Tabel Tarif PPh Pasal 26

 No

Uraian

Tarif x DPP

Dasar Hukum

1

Penghasilan yang dibayarkan kepada WPLN berupa:

  1. Deviden;
  2. Bunga termasuk Premium,Diskonto dan Imbalan jaminan pengembalian hutang;
  3. Royalty;
  4. Sewa;
  5. Penghasilan penggunaan harta
  6. Imbalan sehubungan dengan jasa pekerjaan dan kegiatan;
  7. Hadiah & penghargaan;
  8. Pensiun & pembayaran berkala lainnya;
  9. premi swap dan transaksi lindung nilai lainnya; dan/ atau
  10. keuntungan karena pembebasan utang.

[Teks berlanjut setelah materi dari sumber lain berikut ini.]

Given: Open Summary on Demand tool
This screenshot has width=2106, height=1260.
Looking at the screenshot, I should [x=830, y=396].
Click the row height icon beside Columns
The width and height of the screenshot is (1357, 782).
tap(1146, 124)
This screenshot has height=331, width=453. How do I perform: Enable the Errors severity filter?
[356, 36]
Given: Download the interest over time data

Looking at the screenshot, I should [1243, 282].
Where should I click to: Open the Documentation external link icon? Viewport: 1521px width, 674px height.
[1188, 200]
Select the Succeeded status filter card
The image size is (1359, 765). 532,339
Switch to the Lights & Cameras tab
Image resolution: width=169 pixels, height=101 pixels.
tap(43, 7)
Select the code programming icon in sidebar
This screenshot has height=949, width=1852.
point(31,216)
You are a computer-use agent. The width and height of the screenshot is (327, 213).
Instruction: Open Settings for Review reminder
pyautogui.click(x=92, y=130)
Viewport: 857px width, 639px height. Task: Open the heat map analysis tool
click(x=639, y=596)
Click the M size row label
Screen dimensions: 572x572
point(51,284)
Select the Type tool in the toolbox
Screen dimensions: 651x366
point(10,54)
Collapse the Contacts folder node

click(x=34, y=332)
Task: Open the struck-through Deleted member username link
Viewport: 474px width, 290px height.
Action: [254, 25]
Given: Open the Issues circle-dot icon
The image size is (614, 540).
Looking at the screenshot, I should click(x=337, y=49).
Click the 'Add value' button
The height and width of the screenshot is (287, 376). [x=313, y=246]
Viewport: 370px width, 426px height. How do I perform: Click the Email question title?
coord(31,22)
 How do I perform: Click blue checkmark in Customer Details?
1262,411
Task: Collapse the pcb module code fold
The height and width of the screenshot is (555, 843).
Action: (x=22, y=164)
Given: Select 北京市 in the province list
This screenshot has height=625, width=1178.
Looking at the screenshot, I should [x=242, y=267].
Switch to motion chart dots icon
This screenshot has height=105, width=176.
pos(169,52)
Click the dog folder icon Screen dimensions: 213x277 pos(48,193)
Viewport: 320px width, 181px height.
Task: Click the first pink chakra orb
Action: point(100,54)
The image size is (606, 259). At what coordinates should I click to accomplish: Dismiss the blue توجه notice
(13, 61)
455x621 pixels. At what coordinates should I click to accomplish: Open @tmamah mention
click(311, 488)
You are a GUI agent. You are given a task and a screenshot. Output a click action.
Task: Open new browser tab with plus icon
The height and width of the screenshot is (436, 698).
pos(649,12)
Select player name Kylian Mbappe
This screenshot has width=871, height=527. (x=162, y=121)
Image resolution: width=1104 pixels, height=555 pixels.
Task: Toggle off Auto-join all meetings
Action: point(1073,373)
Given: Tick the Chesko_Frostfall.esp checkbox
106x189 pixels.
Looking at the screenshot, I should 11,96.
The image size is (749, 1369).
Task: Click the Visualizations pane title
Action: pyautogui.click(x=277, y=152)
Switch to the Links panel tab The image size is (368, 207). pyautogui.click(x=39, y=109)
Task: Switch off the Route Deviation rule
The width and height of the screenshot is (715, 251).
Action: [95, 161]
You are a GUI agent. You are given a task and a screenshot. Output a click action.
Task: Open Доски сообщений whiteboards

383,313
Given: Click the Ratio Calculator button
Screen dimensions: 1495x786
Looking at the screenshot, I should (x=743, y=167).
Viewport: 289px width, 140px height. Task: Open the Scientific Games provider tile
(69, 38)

20% x penghasilan bruto atau Tax Treaty (P3B)

Penyetoran menggunakan SSP dengan:

KAP: 411127

KJS:

  • Deviden: 101
  • Bunga: 102
  • Royalti: 103
  • Jasa: 104
  • Selain Deviden, Bunga, Royalti, Jasa: 100

UU PPh Pasal 26 ayat (1)

2

Penjualan atas penghasilan dari penjualan atau pengalihan harta di Indonesia, yang diperoleh WP Luar Negeri.

Harta yang dimaksud berupa:

perhiasan mewah, berlian, emas, intan, jam tangan mewah, barang antik, lukisan, mobil, motor, kapal pesiar, dan/atau pesawat terbang ringan.

Dikecualikan dari pemotongan PPh Pasal 26 adalah:

WP OP Luar Negeri yang memperoleh penghasilan tidak melebihi Rp 10Juta untuk setiap jenis transaksi. (Pasal 3 ayat (2) PMK 82/PMK.03/2009)

20% x Perkiraan Neto.

Perkiraan neto=25% x harga jual

 

Sehingga tarif efektif:

20% x 25% x harga jual = 5% x harga jual

FINAL

Pemotong Pajak wajib:

  • memberikan bukti potong PPh Pasal 26;
  • menyetorkan PPh Pasal 26 yang terutang dengan menggunakan nama WPLN yang menjual harta paling lama tgl 10 bulan berikutnya setelah bulan transaksi;
  • melaporkan PPh Pasal 26 yang dipotong paling lama tgl 20 bulan berikutnya.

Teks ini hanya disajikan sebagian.